Mc Laren, yıllar boyu edindiği tecrubesini, bu spora yaptığı yatırımları, mühendislerinin ve mekanikerlerinin üstün gayretlerini iki dünya şampiyonu usta pilotu ile taçlandırmaya ve duble zaferlerine bu hafta sonu da devam etti. Bunun sonucu ise, hem markalar şampiyonasındaki liderlikleri hemde pilotlar şampiyonasındaki ilk iki sıra. Takım içerisindeki dengelerin ve dinamiklerin uyumu, mükemmel seviyede ve ruhta iki pilotu ile Mc Laren, arka arkaya gelen duble zaferler ile rakiplerine çok ciddi mesajlar veriyor. Hata yapmayanın kazanmaya yakın olduğu, dayanıklılık ve hızın temel olarak görüldüğü bu spor, iki fantastik pilot ile bu yıl
Mc Laren için zevkli geçiyor. Kariyerlerinin bu önemli yıllarında elde ettikleri zaferler, pistteki usta çekişmeleri, sıcakkanlı tavırları ile bu fantastik ikili, 90 lı yılların efsanelerini geride bırakmaya aday. Mc Laren' in iki dünya şampiyonu ile zafere koşması, kişisel kaygıların bir yana bırakılıp takım için savaşa
girilmesi, her zaman birinci olmak için profesyonel şekilde yapılan ikili mücadele 2010 yılı için alkışlanacak en önemli karelerden.
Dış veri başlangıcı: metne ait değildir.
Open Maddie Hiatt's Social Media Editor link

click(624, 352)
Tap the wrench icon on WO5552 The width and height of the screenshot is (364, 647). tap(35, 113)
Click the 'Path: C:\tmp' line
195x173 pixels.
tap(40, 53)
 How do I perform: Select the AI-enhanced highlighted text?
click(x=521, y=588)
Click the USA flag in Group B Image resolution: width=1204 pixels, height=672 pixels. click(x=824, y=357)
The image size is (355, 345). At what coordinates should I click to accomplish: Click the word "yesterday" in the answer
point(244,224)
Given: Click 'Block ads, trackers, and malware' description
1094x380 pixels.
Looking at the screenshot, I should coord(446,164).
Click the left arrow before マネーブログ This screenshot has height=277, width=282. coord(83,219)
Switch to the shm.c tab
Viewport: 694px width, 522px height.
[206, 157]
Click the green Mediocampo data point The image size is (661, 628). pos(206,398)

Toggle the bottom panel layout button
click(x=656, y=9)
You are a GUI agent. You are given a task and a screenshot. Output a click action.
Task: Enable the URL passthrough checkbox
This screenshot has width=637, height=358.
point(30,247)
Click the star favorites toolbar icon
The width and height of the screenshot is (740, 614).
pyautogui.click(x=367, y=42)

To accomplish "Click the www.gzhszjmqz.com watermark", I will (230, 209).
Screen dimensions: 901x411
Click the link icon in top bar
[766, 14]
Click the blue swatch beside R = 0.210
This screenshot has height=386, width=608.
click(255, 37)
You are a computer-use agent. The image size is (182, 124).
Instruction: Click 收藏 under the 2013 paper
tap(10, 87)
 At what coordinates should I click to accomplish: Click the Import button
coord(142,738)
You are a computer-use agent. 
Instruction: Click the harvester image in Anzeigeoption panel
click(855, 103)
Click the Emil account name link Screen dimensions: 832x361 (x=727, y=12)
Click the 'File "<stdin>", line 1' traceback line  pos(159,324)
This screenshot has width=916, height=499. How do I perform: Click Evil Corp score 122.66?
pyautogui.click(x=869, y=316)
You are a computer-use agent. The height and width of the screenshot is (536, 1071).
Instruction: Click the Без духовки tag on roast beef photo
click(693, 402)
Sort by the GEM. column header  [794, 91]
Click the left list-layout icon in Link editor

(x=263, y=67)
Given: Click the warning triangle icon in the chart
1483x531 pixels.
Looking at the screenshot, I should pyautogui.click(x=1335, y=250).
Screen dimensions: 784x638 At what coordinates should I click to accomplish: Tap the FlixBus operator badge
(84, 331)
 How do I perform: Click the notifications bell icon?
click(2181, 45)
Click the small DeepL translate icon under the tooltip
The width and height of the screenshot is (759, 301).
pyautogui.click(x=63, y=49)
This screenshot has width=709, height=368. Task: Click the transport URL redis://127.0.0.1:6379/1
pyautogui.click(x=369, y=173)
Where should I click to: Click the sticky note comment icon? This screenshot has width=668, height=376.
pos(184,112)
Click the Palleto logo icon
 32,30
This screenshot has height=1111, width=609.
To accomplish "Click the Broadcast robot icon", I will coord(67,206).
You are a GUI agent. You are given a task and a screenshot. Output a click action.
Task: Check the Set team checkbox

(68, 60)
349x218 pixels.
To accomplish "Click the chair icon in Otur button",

Bu hafta sonu geçilen ve her anının zevkle izlendiği yarış süresince aklımda yer eden bir durum var. 2010 yılı için şampiyonluk mücadelesi veren takımların, 2010 planlarının ve teknolojik gelişim hesaplarının yetersiz kalacağını, 2011 için ürettikleri teknik ve taktik kartlarının bazılarını bu yıl oynamak zorunda
kalacaklarını düşünüyorum. Zira sezonun yarısına bile gelmeden pistlerdeki heyecana ve podyum savaşlarına çok yakından tanık oluyoruz. Önümüzde yapılacak 11 Grand Prix'i ve kazanılacak o kadar puanı düşündüğümde, takım patronlarının gecelerini uykusuz geçirdiklerine olan inancım kuvvetleniyor.

Grand prixlerin sayısı azaldıkça kızışacak olan bu savaş, 60 yıllık bir üstünlük savaşı. Bu yıl savaşın galibi kim olacak? Bu soruya şimdiden yanıt vermek çok güç. Ancak görünen o ki, şampiyonluk yolunda kat edilecek binlerce kilometre ve yüzlerce viraj var. Şampiyonluk işte bu virajlarda ve usta pilotların avuçlarında vücut bulacak.